Data shown

>> START

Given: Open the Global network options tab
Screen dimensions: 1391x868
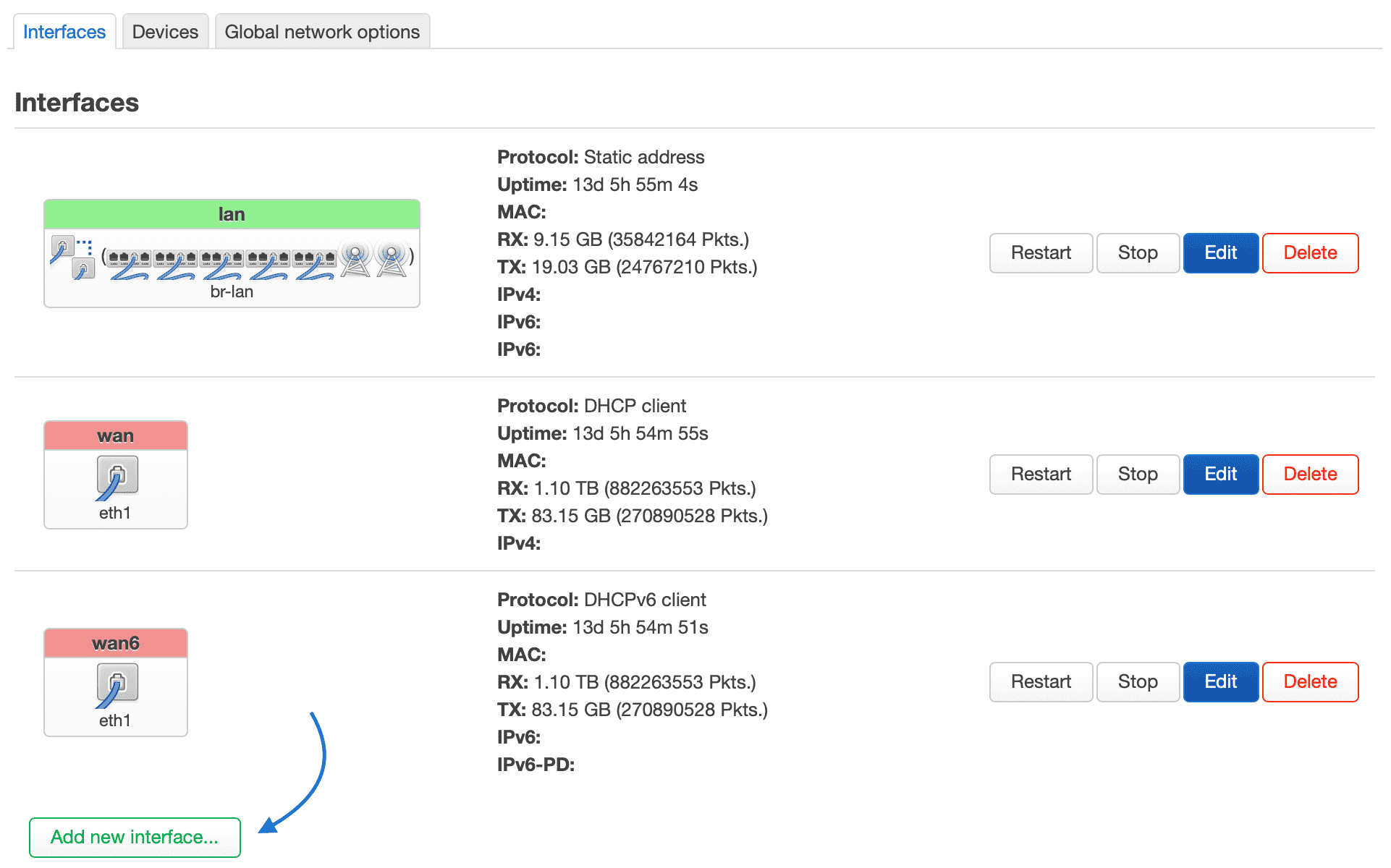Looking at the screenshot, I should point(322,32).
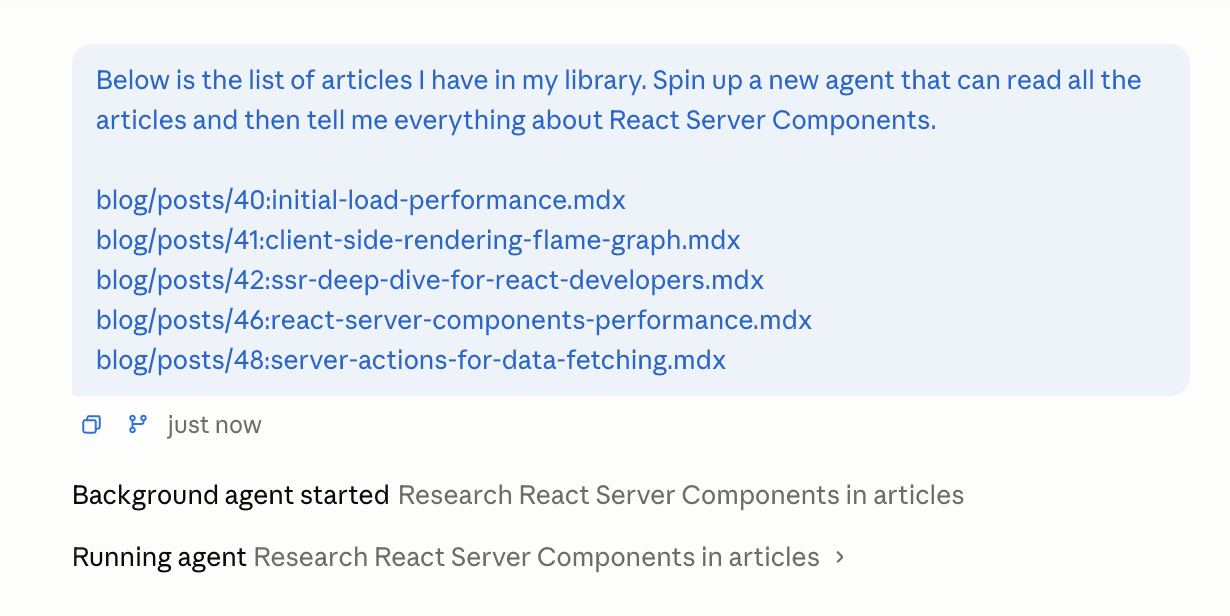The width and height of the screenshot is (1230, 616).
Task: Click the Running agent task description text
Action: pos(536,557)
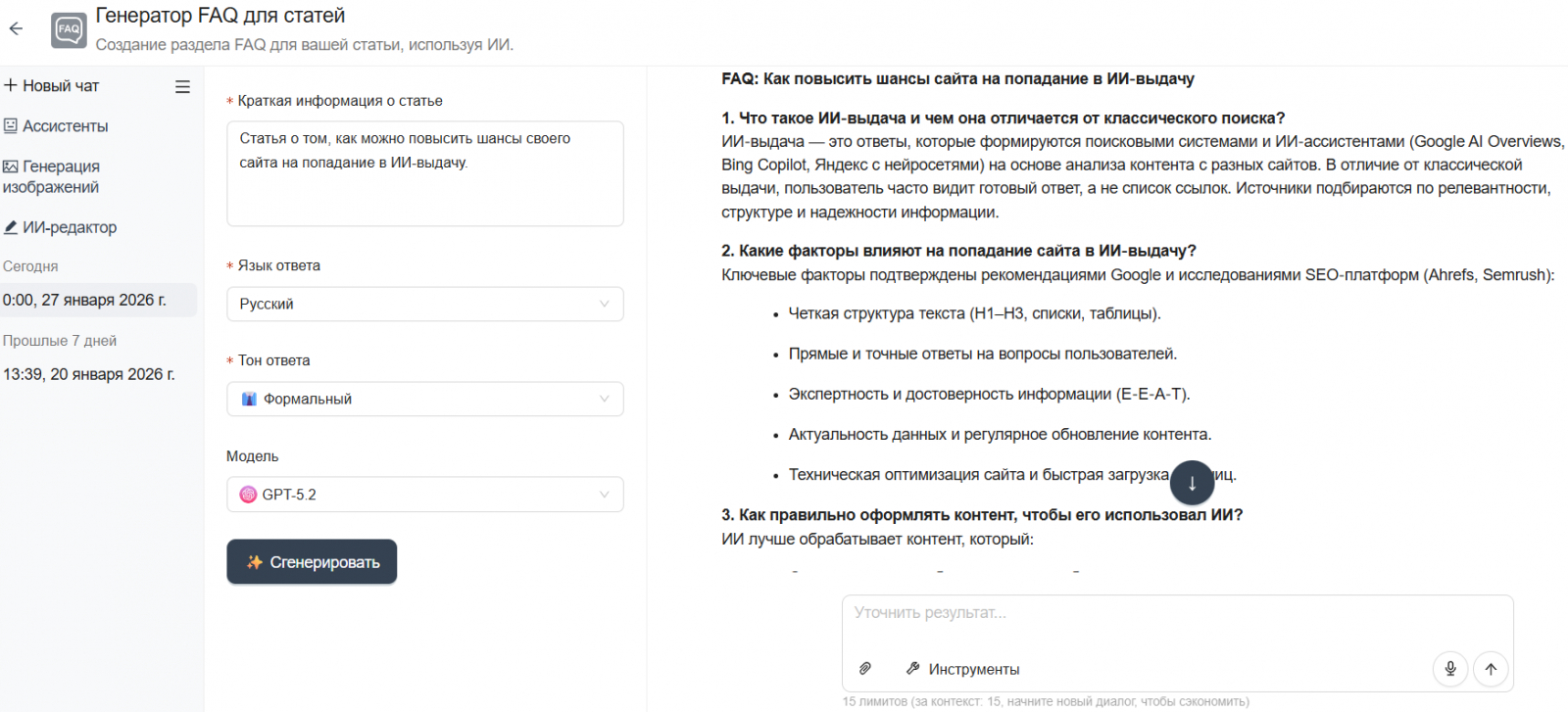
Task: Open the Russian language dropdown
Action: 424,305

>> END
>> START

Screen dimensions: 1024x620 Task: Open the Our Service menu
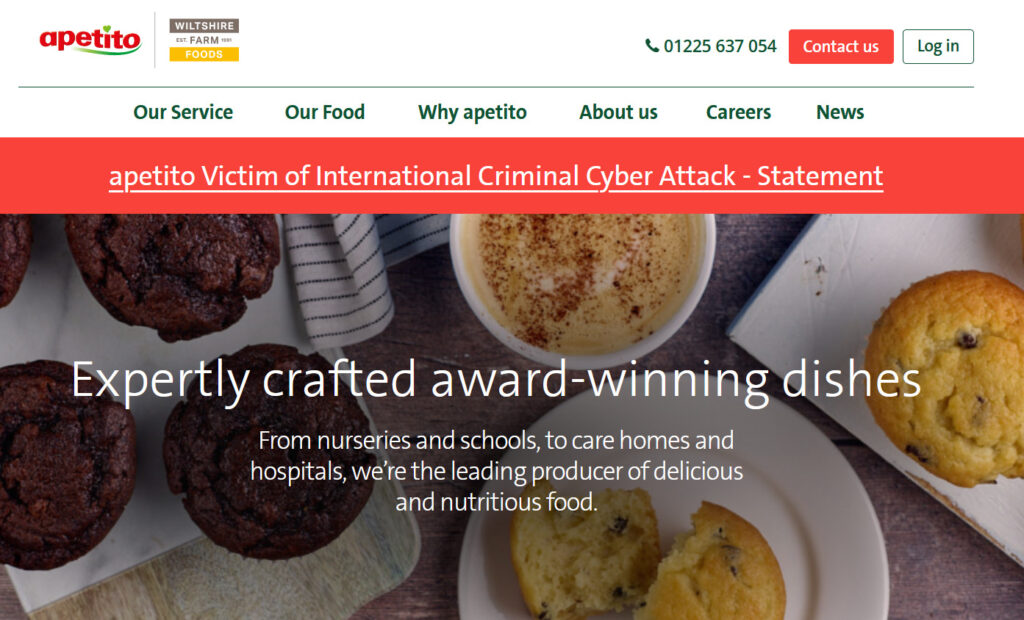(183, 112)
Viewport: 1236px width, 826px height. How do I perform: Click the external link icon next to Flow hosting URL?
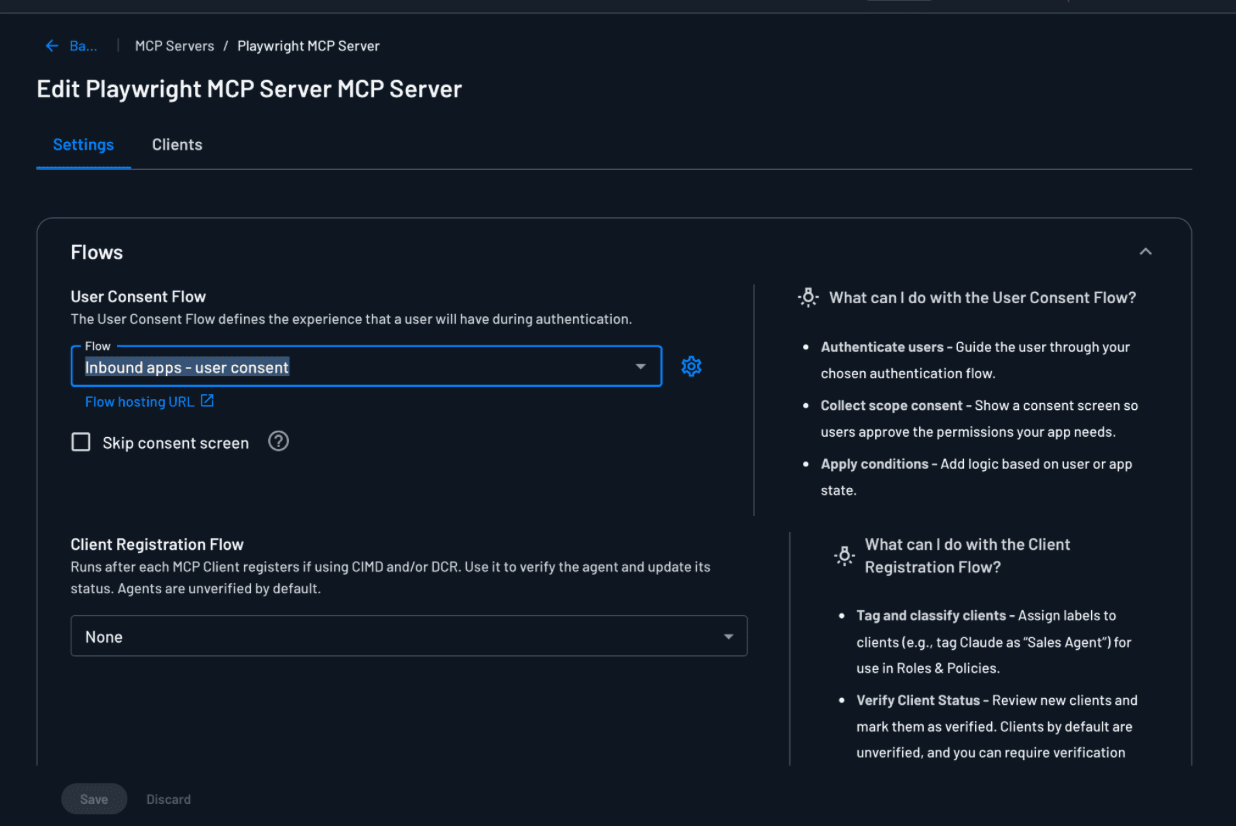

>> END

Can you retype the records from the line that contains "Given: Open the Global network options tab" through the line that contains "Action: 424,305", with the pictures left out?

Given: Open the Global network options tab
Screen dimensions: 1391x868
Looking at the screenshot, I should point(322,32).
The width and height of the screenshot is (1230, 616).
Task: Click the Running agent task description text
Action: pos(536,557)
Task: Open the Russian language dropdown
Action: 424,305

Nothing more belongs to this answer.